The cancer-immune interplay and its role on the evolution of NSCLC might be disclosed through the detection of local and systemic cues. Aim: To determine whether peripheral blood (PB) immune profiles may mirror clinically relevant tumor immune microenvironmental (TIME) features in resected NSCLC patients. Tissue and PB samples were prospectively collected at surgery from 80 consecutive stage I-IIIA NSCLC cases. The immunohistochemical evaluation of TIME involved PD-L1 status and spatial distribution of CD3+, CD4+, CD8+, PD1+ Tumor Infiltrating Lymphocytes (TILs), defined as immune efficient (IEff) when in contact with cancer cells or immune excluded (IEx) when trapped in fibrosis. TILs clustering was also considered. PB CD3+, CD4+ and CD8+ lymphocytes, NKs, and Tregs together with the expression of PD1, Granzyme B (GnZ) and Perforin (Perf) were assessed by flowcytometry.

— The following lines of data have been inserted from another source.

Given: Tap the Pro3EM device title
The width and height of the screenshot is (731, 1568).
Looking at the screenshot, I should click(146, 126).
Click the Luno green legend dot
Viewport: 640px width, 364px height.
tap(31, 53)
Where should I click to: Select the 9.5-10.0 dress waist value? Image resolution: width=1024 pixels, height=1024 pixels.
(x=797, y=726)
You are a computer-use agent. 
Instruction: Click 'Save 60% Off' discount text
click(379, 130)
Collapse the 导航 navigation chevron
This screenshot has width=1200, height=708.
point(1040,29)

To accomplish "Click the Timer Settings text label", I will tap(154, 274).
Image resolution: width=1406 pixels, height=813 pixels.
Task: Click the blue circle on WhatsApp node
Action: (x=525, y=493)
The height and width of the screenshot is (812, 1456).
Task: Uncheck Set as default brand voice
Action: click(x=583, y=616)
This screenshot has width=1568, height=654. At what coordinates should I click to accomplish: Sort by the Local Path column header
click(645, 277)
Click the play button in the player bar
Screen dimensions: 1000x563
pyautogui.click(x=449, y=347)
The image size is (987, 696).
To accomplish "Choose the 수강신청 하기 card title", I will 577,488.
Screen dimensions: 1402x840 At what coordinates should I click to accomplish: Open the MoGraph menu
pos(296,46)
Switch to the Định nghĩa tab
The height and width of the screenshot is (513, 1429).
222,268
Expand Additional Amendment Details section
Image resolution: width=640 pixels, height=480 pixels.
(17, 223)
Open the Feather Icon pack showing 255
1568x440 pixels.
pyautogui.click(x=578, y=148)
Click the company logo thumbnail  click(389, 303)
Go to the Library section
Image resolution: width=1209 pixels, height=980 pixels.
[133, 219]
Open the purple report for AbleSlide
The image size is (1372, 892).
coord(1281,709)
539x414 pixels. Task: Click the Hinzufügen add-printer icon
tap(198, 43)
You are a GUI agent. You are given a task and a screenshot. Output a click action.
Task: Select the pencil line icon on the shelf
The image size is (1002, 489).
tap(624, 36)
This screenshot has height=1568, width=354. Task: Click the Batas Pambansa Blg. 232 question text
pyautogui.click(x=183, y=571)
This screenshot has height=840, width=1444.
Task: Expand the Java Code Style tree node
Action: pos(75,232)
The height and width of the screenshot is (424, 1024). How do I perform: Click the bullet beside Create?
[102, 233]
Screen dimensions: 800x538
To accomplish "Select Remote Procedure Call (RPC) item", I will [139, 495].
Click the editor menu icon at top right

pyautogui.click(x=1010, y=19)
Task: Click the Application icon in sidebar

TIME-PB relationships and their clinico-pathological correlates were statistically examined. Compared to stage II and III, TIME from stage I revealed increased CD3, CD8 and CD4 clusters (P = 0.03) coupled with higher PB CD8+ and CD4+ lymphocytes (P = 0.02). Females displayed greater IEff and clustered CD3 and CD8 TILs and higher PB CD4, while males exhibited more distally located TILs and predominant PB GnZ+ CD8+ (P <0.05). Blood from PD-L1pos NSCLC showed a significant immune switch favoring CD8 (P = 0.007), while PD-L1neg cases presented higher PB CD4 (P = 0.02) with predominant Tregs (P = 0.05) phenotype. Tissue CD4-to-CD8 ratio and CD8 TILs density were directly correlated with blood CD4/CD8 (P = 0.002) and CD8 number (P = 0.05), whereas an opposite trend between IEff CD8 TILs and PB Tregs was detected. Tissue PD1-to-CD8 ratio was inversely related to the fraction of CD8+PD1+ in PB. Intriguingly, early recurrent NSCLC patients were characterized by TIME carrying 1.5-fold higher PD1-to-CD8 ratio and lower CD8+PD1+ cells in PB, supporting the double edge sword of PD1 receptor. Blood shares relevant immune features with TIME, providing an exploitable noninvasive tool to intercept the cancer immunity cycle and its targetable pathways.